Pengalaman di Kenya menunjukkan, justru melalui medikalisasi secara perlahan bisa dicapai pemahaman masyarakat yang lebih proporsional soal SP. Sebagian masyarakat memang tetap menganggapnya sebagai kewajiban, tetapi kepedulian terhadap risiko kesehatan membuat mereka lebih berhati-hati. Wujudnya dengan memilih tipe FGM yang berisiko minimal (tipe paling ringan atau sekedar sunat-psikologis), bahkan masih ditambah meminta injeksi anti-tetanus sebagai tindakan pencegahan.

Penggunaan jarum, pisau atau gunting oleh tenaga medis di samping prosedur tindakan yang memenuhi prinsip aseptik dan anti-septik, tidak bisa dibantah akan meminimalkan risiko kesehatan. Bukankah ini juga yang dikehendaki bersama?

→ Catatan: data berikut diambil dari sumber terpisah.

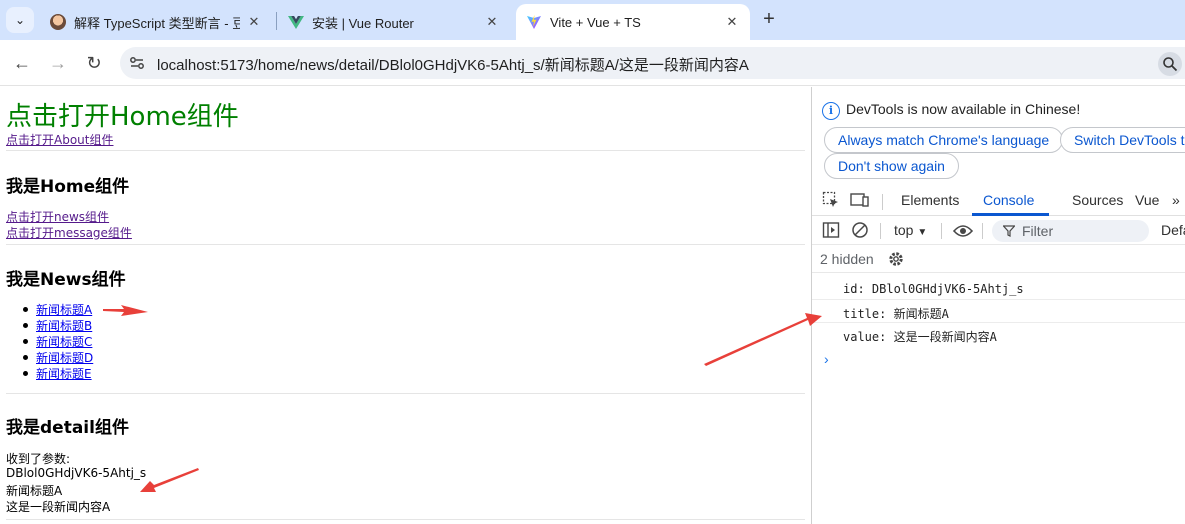 The image size is (1185, 524). I want to click on filter-placeholder: Filter, so click(1038, 231).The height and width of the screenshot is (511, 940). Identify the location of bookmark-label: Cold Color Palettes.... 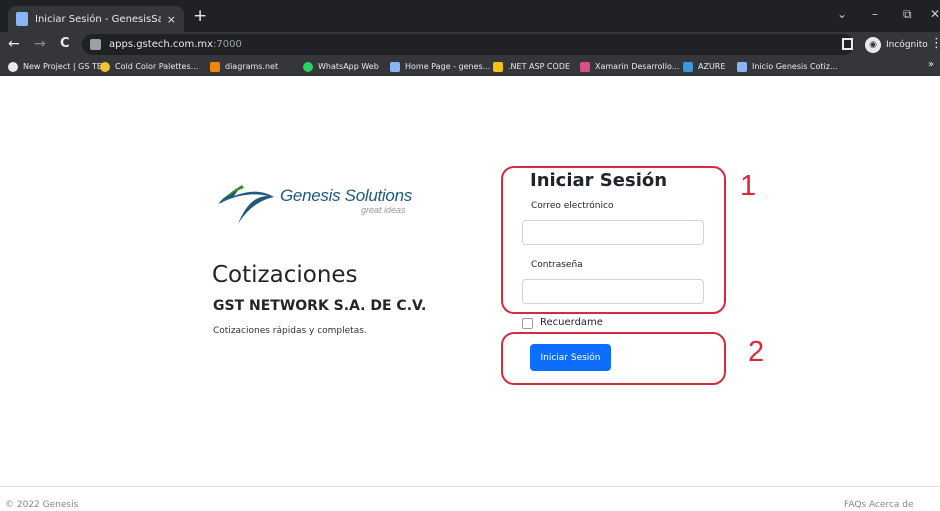
(157, 66). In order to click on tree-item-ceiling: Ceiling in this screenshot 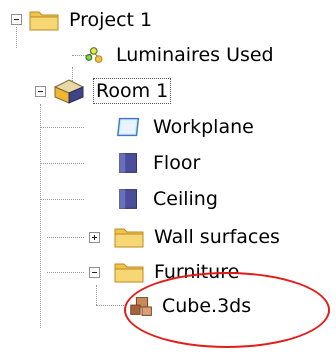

Yang harus diatur, justru tidak boleh ada praktek sunat perempuan bukan oleh tenaga yang tersertifikasi. Selanjutnya kepada tenaga medis diterbitkan aturan standar praktik sunat perempuan, dengan mengacu pada risiko minimal. Bukankah alasan ini pula yang mendasari sikap Depkes soal pengaturan tindakan aborsi?

Muara dari langkah tersebut, pada akhirnya masyarakat akan mampu membuat keputusan sendiri soal sunat perempuan. Dalam proses menuju kesana, tindakan seperti melarang tenaga medis melayani sunat perempuan, hanya akan menjadikan batu sandungan. Alih-alih mampu menghentikan, bukan tidak mungkin justru menjadi bumerang. Anak perempuan saya Queency, juga dikhitan.